CMPSC 431W Fall 2015 Homework 4

CMPSC 431W Fall 2015 Homework 4

Assigned: Friday October 30th, 2015 Due: Mon November 9h, 2015 Total points: 100

In this homework, we will be using the dataset provided by Yelp in their Dataset Challenge (http://www.yelp.com/dataset_challenge). The dataset includes information for the businesses (not only restaurants), checkins, reviews, tips, and users. The one we will be using for this homework is the business information, which you can find the json for it on ANGEL (Homework > Homework 4 – Yelp dataset), or download with the link below: http://www.cse.psu.edu/~yul189/cmpsc431w/data/yelp_academic_dataset_business.json

It is recommended to install MongoDB on your own machine since we are dealing with bigger dataset this time. Please contact as ASAP when you face difficulty on installation.

Question 1 (5pts)

After installing MongoDB, what is the command you use to start the server? What is the command you use to start the Mongo shell?

Question 2 (5pts)

Write down the command for importing the dataset into a database called yelp, and a collection called business. Hint: use the mongoimport command. According to the message shown in the console, how many objects are imported?

Question 3 (10pts)

Try to play around with using

           db.business.find().limit(x).skip(y).pretty()

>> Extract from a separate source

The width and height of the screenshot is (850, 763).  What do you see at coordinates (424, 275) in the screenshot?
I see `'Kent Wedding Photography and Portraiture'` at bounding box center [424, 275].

to observe what the data in the dataset looks like. Tell us what you find about the fields for the documents, as detailed as possible.

Question 4 (70pts)

Based on the following requirement of a demanding customer, find the appropriate business. Provide the name of the business and command you use to find such business. (If there’s no such result, just state so.)

  1. Adam wants to have dinner in a Chinese restaurant that has the highest review.
  2. Becky wants a restaurant where it is good for brunch, has valet parking, and good

    for kids.

  3. Caitlin wants to find the highest rated (i.e., number of stars) restaurant in

    Shadyside of Pittsburgh.

  4. Daniel wants to find a pizza place in Charlotte city that provides take-out and

    accepts credit cards.

  5. Elise wants to find a Tanning SPA that is open seven days a week, located in

    Scottsdale.

1

  1. Gabby wants to find a bar in Pittsburgh that has happy hour. But she doesn’t want it to be good for dancing because she’s terrible at it.
  2. Henry has to work late on the weekday, but he’s in an urgency to fix his car. Find an automotive place that closes the latest in Phoenix on weekdays.
  3. Saturday 8 p.m. in Las Vegas, Kate is craving for Frozen Yogurt, and in a need to use Wi-Fi. Help her find a place.
  4. Linda wants to know the number of beauty salons in each city in the dataset. Also the average rating of the beauty salons in each city.

Question 5 (10pts)

After helping out these demanding customers, what do you think of using NoSQL? Imagine having the same dataset stored in a relational database such as MySQL. What pros and cons do you think using each will have?

Bonus (3pts max for semester final grade)

By observing the dataset, write a report (two pages minimum) analyzing the dataset. You can discuss about any interesting finding from a data analysis point of view. Providing plots is the baseline requirement.

2